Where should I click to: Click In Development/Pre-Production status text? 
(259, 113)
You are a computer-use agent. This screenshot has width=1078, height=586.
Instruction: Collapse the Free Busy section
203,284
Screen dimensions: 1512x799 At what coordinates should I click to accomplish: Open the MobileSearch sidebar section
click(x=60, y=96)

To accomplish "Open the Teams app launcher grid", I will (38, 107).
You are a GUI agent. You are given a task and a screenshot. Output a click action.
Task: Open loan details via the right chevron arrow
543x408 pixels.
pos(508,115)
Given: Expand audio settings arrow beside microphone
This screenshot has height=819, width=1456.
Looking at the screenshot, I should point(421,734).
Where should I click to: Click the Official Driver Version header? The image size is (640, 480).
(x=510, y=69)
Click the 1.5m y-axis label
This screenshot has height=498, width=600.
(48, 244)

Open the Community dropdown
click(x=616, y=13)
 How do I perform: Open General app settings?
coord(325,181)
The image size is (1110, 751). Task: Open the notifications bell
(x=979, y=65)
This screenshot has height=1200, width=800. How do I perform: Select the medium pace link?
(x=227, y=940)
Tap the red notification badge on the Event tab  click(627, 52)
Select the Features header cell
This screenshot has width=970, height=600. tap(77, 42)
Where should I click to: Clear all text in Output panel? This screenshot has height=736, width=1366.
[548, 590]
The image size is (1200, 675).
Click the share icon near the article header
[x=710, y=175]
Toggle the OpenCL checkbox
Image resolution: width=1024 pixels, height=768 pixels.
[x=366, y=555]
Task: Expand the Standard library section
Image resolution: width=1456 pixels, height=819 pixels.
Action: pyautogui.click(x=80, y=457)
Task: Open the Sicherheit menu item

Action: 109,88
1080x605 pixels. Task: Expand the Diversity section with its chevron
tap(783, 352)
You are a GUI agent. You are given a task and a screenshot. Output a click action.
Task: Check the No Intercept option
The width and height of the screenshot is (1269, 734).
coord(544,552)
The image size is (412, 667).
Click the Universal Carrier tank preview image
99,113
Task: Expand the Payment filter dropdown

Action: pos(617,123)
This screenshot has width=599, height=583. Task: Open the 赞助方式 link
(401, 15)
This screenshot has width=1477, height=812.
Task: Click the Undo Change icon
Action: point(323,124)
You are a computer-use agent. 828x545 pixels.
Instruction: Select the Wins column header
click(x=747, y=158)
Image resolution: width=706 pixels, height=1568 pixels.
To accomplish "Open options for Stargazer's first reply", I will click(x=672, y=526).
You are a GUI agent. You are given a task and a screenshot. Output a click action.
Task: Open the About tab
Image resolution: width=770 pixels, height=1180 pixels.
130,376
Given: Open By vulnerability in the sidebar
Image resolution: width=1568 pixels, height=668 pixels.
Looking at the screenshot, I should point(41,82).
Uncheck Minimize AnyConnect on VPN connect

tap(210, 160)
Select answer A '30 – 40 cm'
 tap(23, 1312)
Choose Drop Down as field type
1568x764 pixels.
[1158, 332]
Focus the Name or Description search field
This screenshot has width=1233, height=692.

────────────────────

*Problem details*
Reproduce the items above word for word, beginning at the line that contains "The image size is (1110, 751)." and stopping after the line that contains "Action: 109,88".

*Response below*
The image size is (1110, 751). Task: Open the notifications bell
(x=979, y=65)
This screenshot has height=1200, width=800. How do I perform: Select the medium pace link?
(x=227, y=940)
Tap the red notification badge on the Event tab  click(627, 52)
Select the Features header cell
This screenshot has width=970, height=600. tap(77, 42)
Where should I click to: Clear all text in Output panel? This screenshot has height=736, width=1366.
[548, 590]
The image size is (1200, 675).
Click the share icon near the article header
[x=710, y=175]
Toggle the OpenCL checkbox
Image resolution: width=1024 pixels, height=768 pixels.
[x=366, y=555]
Task: Expand the Standard library section
Image resolution: width=1456 pixels, height=819 pixels.
Action: pyautogui.click(x=80, y=457)
Task: Open the Sicherheit menu item

Action: 109,88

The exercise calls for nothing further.